REQUIRED ACTION → Return the lines below exactly, please, from the one containing "At what coordinates" through the last one, both included, and leave out any pictures.

GIVEN INFORMATION →

────────

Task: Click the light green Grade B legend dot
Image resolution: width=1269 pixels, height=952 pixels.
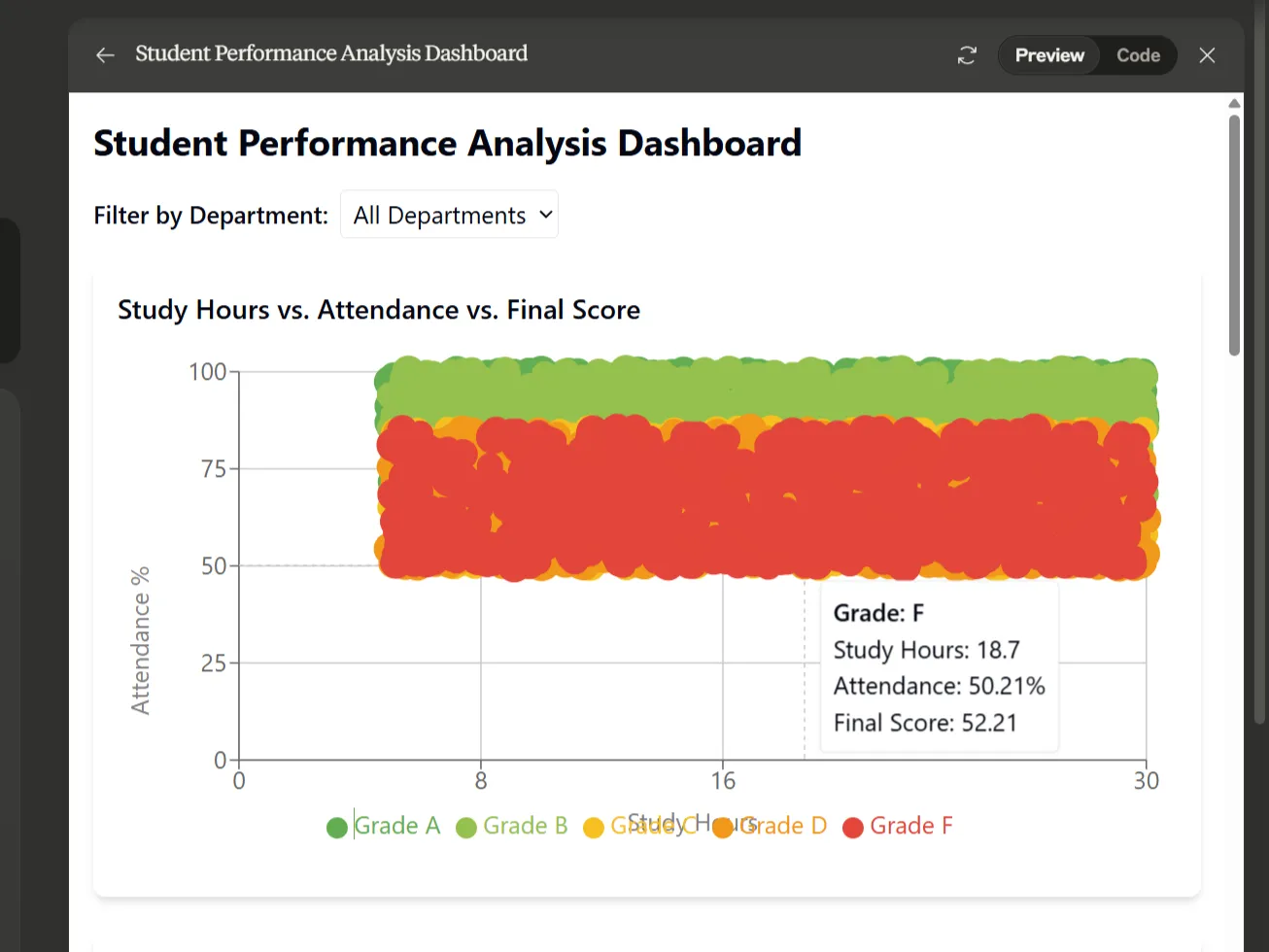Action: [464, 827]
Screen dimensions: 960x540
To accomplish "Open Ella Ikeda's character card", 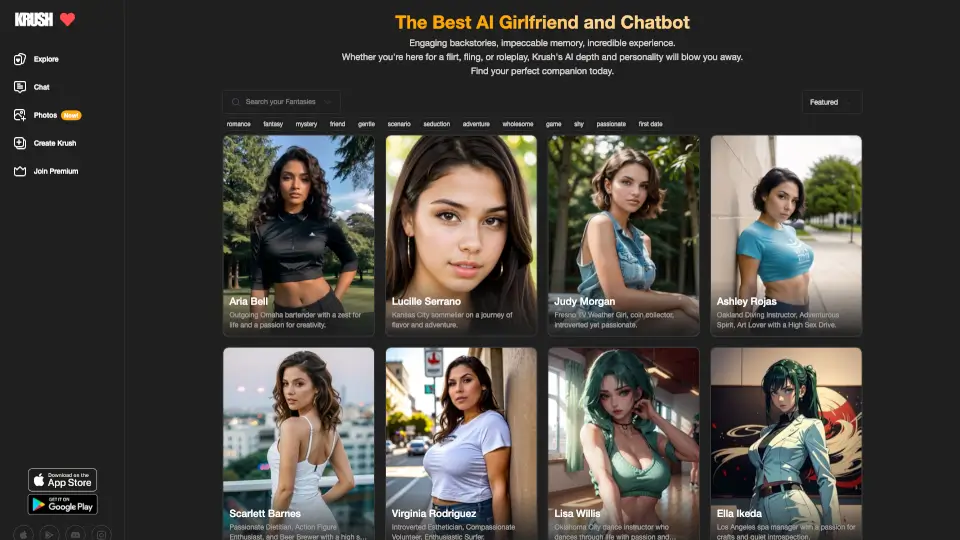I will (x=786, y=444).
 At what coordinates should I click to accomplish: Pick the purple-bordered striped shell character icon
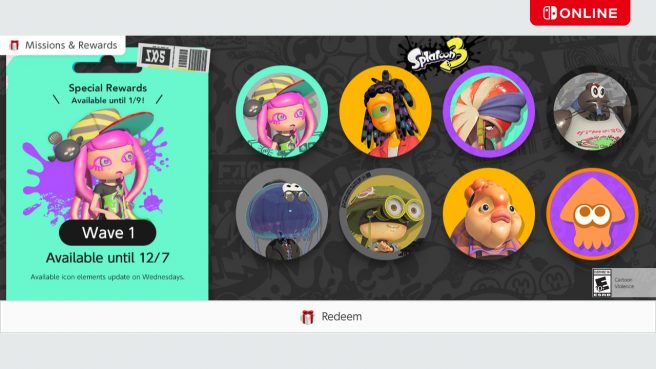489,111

────────

EXPECTED ANSWER →
 At what coordinates should I click to accomplish: Pick the purple-bordered striped shell character icon
489,111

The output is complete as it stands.